START
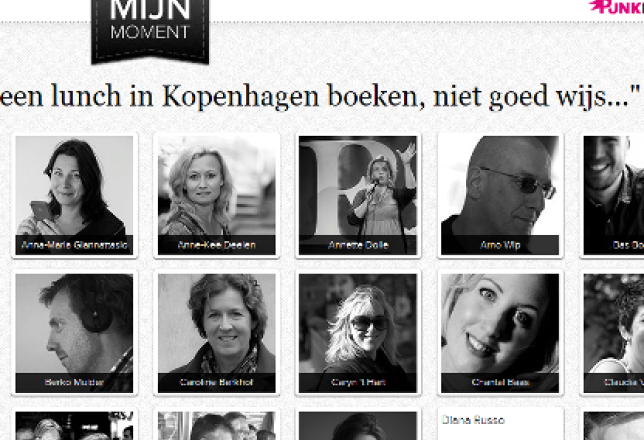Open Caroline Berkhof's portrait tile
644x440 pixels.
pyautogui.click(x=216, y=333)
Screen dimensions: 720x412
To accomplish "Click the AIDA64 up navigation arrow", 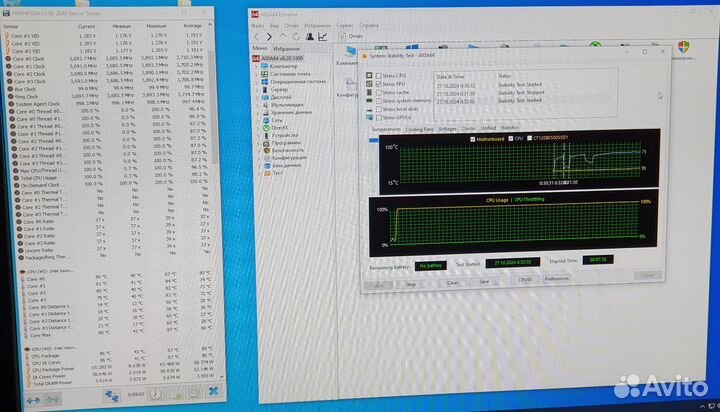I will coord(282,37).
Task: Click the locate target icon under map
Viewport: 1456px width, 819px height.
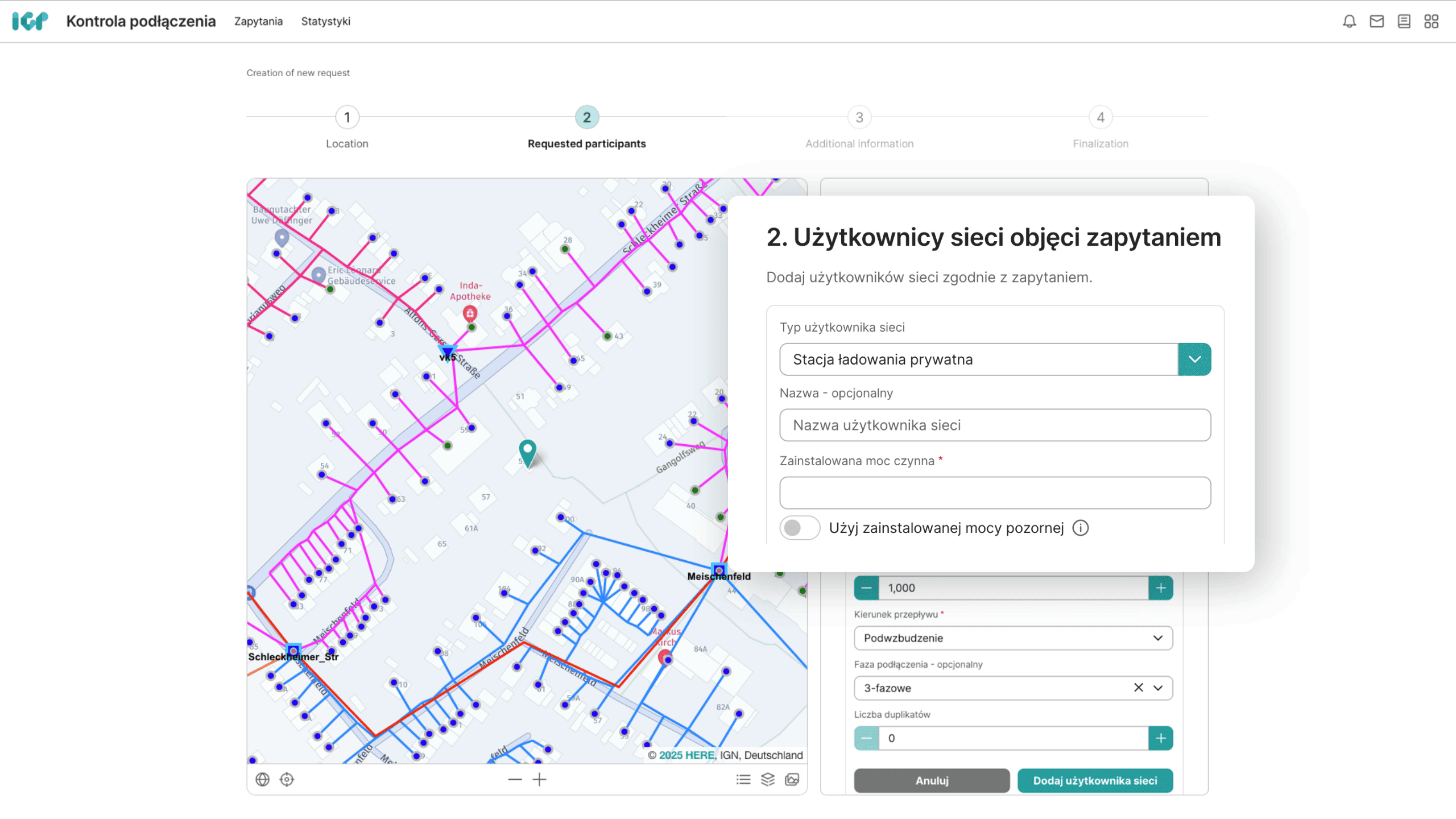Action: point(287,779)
END
» Exercise instructions
Starting at the line that contains "Task: Click the locate target icon under map" and continuing through the end of the data, lay out that data as a two-column CSV with the columns "request" and "answer", one row per request. Put each request and its answer in a single quoted field, replace line breaks with spaces, and leave out the pictures.

» Response for this exercise
request,answer
"Task: Click the locate target icon under map Viewport: 1456px width, 819px height.","Action: point(287,779)"